The high degree of right-wing extremism in the eastern states of Germany has many causes, and one of the most important is having lived there when those states formed the German Democratic Republic (GDR), also formerly known as East Germany. A study published by experts in the Central German city of Göttingen made those claims yesterday.

During 2015 and 2016, Germany recorded a dramatic growth in crimes motivated by right-wing politics, accompanying a significant increase in the number of refugees entering the country. Last year a record 23 555 such crimes were recorded.

A disproportionately high number of those crimes were committed by inhabitants of what was once East Germany, especially the states of Mecklenburg-West Pomerania and Saxony. When asked why that is, experts from Göttingen did their best to find an answer, producing a 236-page study over the course of many months.

Especially for older right-wing radicals, an important role, according to the experts, is played by their socialization in the GDR, where they lived in a closed, rather homogeneous society and came into contact with immigrants very rarely. While students and workers from friendly socialist countries also traveled to the former East Germany, they lived thoroughly separated from GDR citizens, unlike those who visited what was called West Germany.

Moreover, foreign nationals were never allowed to stay for very long in the GDR. The fall of the East German regime, according to the study, brought changes some inhabitants had difficulty facing – holding their own on the free labor market, political  participation, and not relying only on the state.

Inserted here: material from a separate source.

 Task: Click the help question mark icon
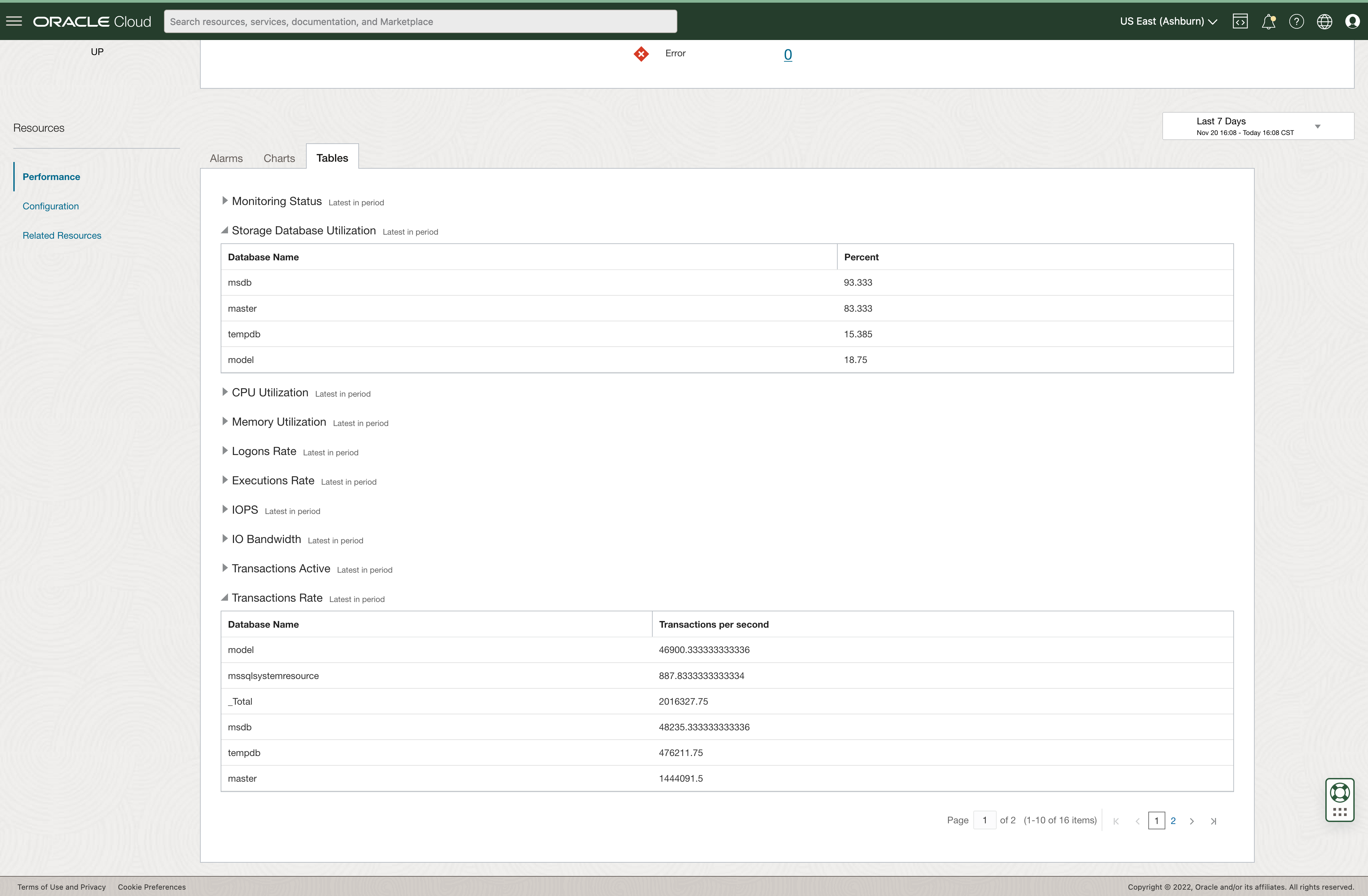pyautogui.click(x=1296, y=21)
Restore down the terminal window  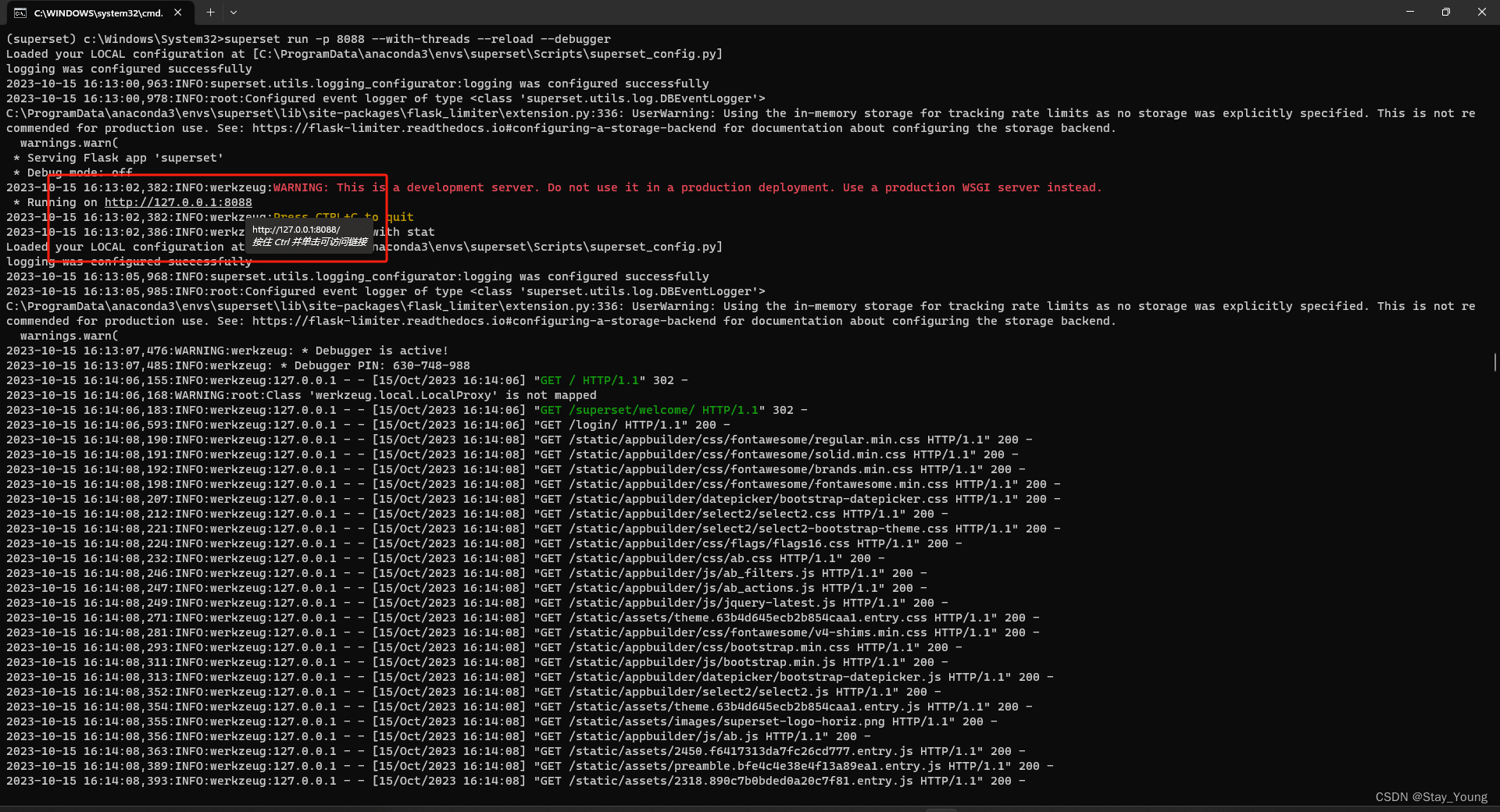point(1446,12)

Many residents of the former East Germany, therefore, feel wronged to this day, as they have a sense of being second-class citizens compared to the former West Germans and to immigrants, whose “side” they believe everybody else is on. Such people, according to the study, frequently recall just what was good about their lives in the GDR and cling to that identity.

For the situation to change in future, the study says it is necessary to critically deal with the past as it pertains to the GDR and the 1989 revolution. Iris Gleicke, the federal government’s Commissioner for Eastern German Affairs, says the biggest part of that responsibility lies with German politicians.